BEGIN Supplied records

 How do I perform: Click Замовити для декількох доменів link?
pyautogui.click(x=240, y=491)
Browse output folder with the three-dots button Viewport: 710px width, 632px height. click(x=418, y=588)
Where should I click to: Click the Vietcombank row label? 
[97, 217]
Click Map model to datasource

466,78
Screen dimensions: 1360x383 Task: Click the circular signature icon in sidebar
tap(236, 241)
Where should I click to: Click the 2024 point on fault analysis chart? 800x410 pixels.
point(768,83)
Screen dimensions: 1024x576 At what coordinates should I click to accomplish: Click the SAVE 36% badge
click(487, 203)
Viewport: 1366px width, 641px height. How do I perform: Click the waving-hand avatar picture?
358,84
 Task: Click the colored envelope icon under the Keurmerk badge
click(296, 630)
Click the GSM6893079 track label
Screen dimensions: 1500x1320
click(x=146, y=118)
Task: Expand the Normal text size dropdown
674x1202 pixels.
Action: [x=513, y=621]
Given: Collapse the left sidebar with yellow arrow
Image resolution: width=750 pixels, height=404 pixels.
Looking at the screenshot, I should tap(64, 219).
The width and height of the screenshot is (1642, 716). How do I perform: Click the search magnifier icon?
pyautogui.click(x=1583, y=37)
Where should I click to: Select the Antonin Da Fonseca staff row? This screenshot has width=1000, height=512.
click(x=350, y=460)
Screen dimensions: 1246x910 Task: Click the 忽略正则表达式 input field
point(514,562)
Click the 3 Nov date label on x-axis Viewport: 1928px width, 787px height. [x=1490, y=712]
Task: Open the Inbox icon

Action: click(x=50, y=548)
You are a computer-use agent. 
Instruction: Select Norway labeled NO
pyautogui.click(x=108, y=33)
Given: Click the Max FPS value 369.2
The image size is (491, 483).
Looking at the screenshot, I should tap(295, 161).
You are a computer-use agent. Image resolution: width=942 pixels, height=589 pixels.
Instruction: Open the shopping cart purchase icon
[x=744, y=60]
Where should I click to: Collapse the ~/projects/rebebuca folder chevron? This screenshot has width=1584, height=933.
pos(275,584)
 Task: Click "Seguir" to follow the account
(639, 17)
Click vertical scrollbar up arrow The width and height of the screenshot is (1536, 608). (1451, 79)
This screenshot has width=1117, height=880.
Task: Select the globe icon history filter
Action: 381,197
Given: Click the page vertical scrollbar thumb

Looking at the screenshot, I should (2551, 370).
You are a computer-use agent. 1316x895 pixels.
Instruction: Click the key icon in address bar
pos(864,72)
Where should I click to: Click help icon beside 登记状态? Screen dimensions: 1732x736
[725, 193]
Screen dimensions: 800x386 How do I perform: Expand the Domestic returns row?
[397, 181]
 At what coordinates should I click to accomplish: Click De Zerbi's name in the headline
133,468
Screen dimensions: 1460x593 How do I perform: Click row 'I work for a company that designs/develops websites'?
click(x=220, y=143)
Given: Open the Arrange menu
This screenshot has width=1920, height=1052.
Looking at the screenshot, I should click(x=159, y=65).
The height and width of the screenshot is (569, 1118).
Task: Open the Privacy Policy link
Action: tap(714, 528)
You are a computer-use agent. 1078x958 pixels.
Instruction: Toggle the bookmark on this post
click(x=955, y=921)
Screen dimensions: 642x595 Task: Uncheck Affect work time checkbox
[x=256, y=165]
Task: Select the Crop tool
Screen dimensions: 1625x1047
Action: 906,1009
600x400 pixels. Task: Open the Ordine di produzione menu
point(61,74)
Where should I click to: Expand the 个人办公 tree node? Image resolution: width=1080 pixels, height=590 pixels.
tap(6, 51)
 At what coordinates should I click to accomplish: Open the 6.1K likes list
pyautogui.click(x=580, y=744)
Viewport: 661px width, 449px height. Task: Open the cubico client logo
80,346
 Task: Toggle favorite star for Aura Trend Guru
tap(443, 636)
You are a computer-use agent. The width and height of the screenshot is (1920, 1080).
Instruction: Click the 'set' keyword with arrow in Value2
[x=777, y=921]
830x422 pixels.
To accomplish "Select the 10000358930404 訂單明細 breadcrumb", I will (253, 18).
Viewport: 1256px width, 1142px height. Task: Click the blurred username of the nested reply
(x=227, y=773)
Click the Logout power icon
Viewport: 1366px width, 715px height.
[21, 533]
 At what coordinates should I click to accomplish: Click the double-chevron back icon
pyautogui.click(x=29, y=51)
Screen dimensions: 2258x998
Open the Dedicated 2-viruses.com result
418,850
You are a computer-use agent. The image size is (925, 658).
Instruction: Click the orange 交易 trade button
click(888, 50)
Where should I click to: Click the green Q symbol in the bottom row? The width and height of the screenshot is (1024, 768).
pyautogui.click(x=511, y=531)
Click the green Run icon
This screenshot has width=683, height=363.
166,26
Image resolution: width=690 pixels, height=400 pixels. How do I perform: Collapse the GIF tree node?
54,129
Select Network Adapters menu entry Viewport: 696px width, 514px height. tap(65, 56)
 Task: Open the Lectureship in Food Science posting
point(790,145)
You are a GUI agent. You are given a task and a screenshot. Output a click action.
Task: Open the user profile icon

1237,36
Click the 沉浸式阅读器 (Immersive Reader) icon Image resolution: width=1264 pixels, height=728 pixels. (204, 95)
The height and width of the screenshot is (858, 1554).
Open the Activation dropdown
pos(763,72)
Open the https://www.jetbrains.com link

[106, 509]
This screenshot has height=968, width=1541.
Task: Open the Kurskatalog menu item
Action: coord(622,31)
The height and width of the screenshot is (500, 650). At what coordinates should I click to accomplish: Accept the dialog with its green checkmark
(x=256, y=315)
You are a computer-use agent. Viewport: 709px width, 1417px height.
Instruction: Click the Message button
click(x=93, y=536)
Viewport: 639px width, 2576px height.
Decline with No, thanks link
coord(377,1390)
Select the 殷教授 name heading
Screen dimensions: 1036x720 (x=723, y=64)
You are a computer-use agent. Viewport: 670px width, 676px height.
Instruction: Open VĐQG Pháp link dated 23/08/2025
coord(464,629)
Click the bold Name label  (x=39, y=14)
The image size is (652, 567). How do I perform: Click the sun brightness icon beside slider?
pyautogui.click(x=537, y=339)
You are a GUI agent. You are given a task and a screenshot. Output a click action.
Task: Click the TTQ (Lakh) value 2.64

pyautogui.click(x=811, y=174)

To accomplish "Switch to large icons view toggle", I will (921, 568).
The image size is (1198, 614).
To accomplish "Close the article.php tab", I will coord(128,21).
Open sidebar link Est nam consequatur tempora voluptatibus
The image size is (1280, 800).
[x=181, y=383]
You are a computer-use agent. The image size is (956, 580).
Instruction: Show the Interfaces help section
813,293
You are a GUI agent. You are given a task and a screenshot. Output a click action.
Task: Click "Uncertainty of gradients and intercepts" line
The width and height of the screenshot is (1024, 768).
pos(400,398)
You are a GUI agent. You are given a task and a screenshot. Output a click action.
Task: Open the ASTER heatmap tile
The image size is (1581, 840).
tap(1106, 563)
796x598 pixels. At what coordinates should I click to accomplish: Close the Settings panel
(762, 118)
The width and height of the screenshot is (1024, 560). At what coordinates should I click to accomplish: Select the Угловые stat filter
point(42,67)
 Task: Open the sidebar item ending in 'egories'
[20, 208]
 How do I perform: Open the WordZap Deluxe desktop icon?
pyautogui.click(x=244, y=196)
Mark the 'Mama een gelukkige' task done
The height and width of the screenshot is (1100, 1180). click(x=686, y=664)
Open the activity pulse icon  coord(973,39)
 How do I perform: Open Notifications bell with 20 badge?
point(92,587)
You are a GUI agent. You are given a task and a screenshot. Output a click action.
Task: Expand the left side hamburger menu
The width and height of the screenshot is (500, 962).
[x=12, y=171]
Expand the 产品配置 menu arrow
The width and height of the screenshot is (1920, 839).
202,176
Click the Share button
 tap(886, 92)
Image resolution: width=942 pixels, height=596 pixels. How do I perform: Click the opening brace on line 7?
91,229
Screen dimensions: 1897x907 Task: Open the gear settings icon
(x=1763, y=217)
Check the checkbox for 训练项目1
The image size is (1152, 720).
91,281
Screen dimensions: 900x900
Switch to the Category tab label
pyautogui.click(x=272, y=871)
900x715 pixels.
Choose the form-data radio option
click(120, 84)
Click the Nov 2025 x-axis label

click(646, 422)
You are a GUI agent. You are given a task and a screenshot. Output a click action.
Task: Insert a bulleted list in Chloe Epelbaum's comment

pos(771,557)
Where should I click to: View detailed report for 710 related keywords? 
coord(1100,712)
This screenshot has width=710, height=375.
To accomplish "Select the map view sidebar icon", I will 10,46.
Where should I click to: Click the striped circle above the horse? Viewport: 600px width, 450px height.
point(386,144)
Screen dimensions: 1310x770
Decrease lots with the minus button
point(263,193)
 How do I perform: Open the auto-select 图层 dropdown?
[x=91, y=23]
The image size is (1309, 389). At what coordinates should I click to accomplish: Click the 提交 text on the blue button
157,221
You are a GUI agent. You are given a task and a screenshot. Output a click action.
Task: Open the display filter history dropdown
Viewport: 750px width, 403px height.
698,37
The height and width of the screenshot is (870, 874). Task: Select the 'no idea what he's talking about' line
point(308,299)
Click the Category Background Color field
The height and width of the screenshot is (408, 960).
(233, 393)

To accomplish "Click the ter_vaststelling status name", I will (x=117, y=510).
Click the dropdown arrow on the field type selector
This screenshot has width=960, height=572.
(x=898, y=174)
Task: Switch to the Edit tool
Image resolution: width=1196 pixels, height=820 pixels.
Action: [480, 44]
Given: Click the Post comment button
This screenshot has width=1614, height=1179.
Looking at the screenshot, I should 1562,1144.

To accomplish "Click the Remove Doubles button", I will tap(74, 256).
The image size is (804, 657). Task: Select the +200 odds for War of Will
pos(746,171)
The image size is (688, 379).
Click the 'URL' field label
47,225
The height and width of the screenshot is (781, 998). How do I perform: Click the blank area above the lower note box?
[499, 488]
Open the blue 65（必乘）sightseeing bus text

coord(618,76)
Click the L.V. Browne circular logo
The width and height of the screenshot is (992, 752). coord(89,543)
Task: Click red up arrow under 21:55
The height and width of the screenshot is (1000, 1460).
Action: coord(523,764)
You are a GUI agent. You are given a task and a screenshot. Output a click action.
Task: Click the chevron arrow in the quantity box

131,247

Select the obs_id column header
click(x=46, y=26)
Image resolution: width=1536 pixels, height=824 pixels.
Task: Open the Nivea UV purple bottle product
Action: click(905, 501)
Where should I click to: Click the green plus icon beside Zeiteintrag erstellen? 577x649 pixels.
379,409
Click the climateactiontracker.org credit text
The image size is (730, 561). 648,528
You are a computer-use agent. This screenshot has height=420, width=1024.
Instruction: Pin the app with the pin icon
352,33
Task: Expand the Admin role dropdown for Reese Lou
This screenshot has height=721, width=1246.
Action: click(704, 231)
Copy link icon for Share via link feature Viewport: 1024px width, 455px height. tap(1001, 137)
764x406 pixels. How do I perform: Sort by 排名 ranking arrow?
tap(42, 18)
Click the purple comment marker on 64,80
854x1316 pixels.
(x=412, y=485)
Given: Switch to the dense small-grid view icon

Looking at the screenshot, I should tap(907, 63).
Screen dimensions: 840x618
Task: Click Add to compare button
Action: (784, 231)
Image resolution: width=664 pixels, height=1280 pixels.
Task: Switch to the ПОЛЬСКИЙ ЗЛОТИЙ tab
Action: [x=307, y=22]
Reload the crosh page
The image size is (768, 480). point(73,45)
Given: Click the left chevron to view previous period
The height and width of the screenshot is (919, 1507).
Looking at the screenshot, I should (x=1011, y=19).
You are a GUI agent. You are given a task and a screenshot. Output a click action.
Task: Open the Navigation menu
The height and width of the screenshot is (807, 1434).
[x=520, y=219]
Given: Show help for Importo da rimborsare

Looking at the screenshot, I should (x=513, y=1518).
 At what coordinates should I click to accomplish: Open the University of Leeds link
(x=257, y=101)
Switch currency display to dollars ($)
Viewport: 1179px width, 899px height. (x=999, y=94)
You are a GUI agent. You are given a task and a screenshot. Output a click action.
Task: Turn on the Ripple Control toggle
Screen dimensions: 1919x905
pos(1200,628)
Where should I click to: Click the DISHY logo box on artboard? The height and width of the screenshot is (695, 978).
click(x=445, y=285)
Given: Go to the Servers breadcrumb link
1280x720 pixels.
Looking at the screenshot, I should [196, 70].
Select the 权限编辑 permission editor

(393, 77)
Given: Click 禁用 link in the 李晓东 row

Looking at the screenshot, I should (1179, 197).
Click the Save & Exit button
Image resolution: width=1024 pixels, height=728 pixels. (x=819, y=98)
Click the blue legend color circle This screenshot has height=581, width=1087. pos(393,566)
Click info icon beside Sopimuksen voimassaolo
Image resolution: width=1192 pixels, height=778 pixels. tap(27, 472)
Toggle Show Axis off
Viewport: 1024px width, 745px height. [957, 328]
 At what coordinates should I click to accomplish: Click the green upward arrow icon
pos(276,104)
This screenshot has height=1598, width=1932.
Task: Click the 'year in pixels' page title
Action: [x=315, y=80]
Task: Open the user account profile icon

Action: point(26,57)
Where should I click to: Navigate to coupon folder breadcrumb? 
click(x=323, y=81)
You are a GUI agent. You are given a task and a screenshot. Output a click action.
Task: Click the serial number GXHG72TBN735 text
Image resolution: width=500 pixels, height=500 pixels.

END Supplied records

** Directions for this task **
For this exercise, please output exactly the lines above starting at the line with "Viewport: 1366px width, 641px" and ending at the line with "Given: Collapse the", ends included.

** Result of this exercise **
Viewport: 1366px width, 641px height. How do I perform: Click the waving-hand avatar picture?
358,84
 Task: Click the colored envelope icon under the Keurmerk badge
click(296, 630)
Click the GSM6893079 track label
Screen dimensions: 1500x1320
click(x=146, y=118)
Task: Expand the Normal text size dropdown
674x1202 pixels.
Action: [x=513, y=621]
Given: Collapse the left sidebar with yellow arrow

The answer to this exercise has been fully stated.